Nelson Mandela was sworn in as South Africa's first black president Tuesday in a joyous celebration ending the agony of apartheid and marking the country's return to the world community. "Let freedom reign!" he proclaimed.
Completing his transformation from political prisoner to president of Africa's richest country, Mandela eagerly began his oath of office even before the chief justice asked him. (See oath at right.)"I do hereby swear to be faithful to the Republic of South Africa," he declared, standing on an outdoor podium enclosed in seven tons of bulletproof glass. Shouts of "Viva!" rang out from the crowd, which included heads of state and heroes of the liberation struggle.
Mandela took over from F.W. de Klerk, who dismantled apartheid, the harsh racial separation system his National Party codified four decades ago. Mandela's African National Congress won a landslide victory last month in the country's first election to include the black majority.
In his inaugural speech, the 75-year-old president called apartheid "an extraordinary human disaster that lasted too, too long."
"We shall build the society in which all South Africans, both black and white, will be able to walk tall, without any fear in their hearts, assured of their inalienable right to human dignity - a rainbow nation at peace with itself and the world," Mandela vowed.
"Never, never and never again shall it be that this beautiful land will again experience the oppression of one by another and suffer the indignity of being the skunk of the world."
The new 400-member multiracial parliament chose him president, unopposed, at its first session Monday.
Moments before Mandela's swearing-in, de Klerk and ANC national chairman Thabo Mbeki took oaths of office as deputy presidents in a government of national unity.
The inauguration finished with a thunderous cannon salute, warplanes trailing smoke in the new national colors of red, white, blue, black, green and gold, and helicopters carrying the redesigned flag. The president, estranged from his wife, Winnie, held the hand of his daughter, Zenani Dlamini, as he left.

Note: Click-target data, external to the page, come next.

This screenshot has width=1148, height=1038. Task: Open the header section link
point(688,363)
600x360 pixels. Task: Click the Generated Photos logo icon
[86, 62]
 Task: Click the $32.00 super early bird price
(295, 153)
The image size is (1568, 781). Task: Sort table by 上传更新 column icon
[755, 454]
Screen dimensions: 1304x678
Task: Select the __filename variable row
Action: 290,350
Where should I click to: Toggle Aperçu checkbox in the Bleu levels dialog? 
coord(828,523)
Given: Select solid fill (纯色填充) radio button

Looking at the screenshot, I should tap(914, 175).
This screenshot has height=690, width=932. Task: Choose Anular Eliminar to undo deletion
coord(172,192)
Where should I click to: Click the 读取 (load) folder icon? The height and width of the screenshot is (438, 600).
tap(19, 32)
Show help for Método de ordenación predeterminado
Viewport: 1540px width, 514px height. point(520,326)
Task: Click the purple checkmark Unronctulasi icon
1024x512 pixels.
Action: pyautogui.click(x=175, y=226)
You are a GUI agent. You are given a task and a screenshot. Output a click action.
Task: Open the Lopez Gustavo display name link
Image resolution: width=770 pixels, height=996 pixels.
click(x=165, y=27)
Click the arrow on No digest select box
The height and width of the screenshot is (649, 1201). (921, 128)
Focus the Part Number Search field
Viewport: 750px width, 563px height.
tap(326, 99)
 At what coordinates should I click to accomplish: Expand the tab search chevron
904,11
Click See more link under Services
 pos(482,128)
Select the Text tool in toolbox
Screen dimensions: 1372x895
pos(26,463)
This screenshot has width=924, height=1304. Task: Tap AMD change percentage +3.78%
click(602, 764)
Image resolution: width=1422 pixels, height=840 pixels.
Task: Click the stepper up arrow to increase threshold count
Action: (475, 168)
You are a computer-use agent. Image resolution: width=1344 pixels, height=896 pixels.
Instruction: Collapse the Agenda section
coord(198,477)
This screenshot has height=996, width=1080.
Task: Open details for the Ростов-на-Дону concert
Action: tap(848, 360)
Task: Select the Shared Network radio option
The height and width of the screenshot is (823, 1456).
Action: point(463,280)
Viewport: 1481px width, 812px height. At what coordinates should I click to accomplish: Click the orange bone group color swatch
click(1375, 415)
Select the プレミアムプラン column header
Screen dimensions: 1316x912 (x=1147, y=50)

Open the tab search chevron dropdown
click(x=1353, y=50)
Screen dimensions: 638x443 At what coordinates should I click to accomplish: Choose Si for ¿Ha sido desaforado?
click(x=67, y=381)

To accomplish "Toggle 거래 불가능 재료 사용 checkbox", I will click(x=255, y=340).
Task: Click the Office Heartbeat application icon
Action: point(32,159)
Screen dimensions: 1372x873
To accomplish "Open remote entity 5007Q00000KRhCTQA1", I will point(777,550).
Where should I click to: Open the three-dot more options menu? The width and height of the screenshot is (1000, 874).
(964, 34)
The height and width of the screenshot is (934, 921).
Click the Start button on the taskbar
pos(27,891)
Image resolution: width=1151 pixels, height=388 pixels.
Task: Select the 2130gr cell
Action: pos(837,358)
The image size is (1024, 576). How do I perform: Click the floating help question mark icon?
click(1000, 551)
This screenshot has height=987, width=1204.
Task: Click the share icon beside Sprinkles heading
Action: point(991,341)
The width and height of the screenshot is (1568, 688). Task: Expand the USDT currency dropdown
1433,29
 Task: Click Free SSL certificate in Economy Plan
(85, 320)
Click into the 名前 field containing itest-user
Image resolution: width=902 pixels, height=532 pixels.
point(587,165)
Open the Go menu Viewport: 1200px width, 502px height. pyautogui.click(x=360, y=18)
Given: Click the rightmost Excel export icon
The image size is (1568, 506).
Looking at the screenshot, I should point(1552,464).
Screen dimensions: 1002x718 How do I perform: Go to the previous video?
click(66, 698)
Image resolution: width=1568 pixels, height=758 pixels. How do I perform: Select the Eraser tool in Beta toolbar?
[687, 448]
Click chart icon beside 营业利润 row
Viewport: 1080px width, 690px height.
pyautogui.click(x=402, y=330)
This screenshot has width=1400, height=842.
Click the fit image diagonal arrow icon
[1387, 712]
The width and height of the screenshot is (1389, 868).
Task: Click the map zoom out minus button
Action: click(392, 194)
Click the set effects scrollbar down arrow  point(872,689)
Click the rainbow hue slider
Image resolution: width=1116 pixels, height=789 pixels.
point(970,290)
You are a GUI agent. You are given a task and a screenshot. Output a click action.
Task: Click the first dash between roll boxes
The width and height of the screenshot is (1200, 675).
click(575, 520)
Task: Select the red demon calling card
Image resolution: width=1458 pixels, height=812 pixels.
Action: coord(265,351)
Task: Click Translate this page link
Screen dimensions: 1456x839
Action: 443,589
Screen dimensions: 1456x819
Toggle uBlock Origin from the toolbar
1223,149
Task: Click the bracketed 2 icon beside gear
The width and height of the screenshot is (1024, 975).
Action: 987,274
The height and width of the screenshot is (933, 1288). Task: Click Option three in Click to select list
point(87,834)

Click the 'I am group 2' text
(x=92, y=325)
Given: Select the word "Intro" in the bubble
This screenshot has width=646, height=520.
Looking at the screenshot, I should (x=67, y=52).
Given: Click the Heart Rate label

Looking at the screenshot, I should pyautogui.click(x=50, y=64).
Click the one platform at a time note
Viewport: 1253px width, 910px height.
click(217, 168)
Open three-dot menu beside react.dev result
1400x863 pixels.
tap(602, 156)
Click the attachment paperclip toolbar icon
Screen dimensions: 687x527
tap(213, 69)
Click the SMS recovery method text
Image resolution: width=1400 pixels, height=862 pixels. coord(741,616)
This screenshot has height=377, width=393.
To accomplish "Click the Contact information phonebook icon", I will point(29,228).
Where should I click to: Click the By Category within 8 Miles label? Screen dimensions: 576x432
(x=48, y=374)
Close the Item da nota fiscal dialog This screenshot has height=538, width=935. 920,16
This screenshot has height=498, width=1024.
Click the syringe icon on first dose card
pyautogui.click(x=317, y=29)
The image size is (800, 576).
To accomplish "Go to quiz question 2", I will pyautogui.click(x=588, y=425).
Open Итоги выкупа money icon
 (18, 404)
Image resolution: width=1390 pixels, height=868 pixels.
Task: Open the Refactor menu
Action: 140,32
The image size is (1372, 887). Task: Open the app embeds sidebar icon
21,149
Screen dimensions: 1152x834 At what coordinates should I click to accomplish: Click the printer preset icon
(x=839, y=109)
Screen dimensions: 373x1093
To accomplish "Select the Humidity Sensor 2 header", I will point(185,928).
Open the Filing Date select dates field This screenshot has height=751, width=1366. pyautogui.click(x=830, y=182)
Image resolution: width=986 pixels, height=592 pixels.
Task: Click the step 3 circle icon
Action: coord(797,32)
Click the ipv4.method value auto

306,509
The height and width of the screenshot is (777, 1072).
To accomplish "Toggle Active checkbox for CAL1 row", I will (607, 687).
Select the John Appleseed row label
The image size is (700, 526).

Mandela walked among the 50,000 ordinary South Africans who had watched the ceremony on giant TV screens on the lawns below. He waved, moved to the music and thanked them for their struggle.
"It has been costly in human lives but let us forget the past," he said. "Now we have won. We are now busy healing the wounds of the past and it is for you to support us in that task."
Mandela has vowed to provide housing, jobs, education and health care to the millions of blacks impoverished under white rule. He must also end the political violence that has killed more than 11,000 people since 1990.
If he keeps enough of his promises to satisfy blacks, and maintains economic prosperity to assuage whites, Mandela's five-year term will be seen as a near miracle in a continent filled with black-ruled nations struggling to overcome the effects of colonialism.
Mandela has warned constituents it will take time to undo the inequities of a system that deprived the nation's 30 million blacks of the right to vote, to own property in most of the country and to travel freely.
But during a ceremony as ethnically diverse as the country Mandela was chosen to lead, the future seemed bright. Black women in lustrous turbans, black men in flowing African robes, Indians in silk saris and whites in wide-brimmed pastel hats created a colorful palette where once only white men in dark suits held court.
Representatives of more than 200 governments and organizations, who five years ago would either have been barred from visiting or would not have considered it, were invited.
Also in the audience were U.N. Secretary-General Boutros Boutros-Ghali, Palestine Liberation Organization chairman Yasser Arafat and Cuban leader Fidel Castro. Major names in the worldwide fight against apartheid, including Archbishop Trevor Huddleston of Britain and South Africa's Nobel laureate author, Nadine Gordimer, also attended.
Oath of office
In the presence of those assembled here, and in full realization of the high calling I assume as president in the service of the Republic of South Africa, I, Nelson Rolihlahla Mandela, do hereby swear to be faithful to the Republic of South Africa, and do solemnly and sincerely promise at all times to promote that which will advance and to oppose all that may harm the republic; to obey, observe, uphold and maintain the Constitution and all other laws of the republic; to discharge my duties with all my strength and talents to the best of my knowledge and ability and true to the dictates of my conscience, to do justice to all, and to devote myself to the well-being of the republic and all its people. So help me God.
NOTE: This excerpt from Mandela's inaugural speech was not published in The Deseret News but is here at an editor's request.
Nelson Mandela's Inaugural Speech 1994 - excerpt
Our deepest fear is not that we are inadequate. Our deepest fear is that we are powerful beyond measure. It is our light, not our darkness, that most frightens us. We ask ourselves, who am I to be brilliant, gorgeous, talented and fabulous? Actually, who are you not to be? You are a child of God. Your playing small doesn't serve the world. There's nothing enlightened about shrinking so that other people won't feel insecure around you. We were born to make manifest the glory of God that is within us. It's not just in some of us; it's in everyone. And as we let our own light shine, we unconsciously give other people permission to do the same. As we are liberated from our own fear, our presence automatically liberates others.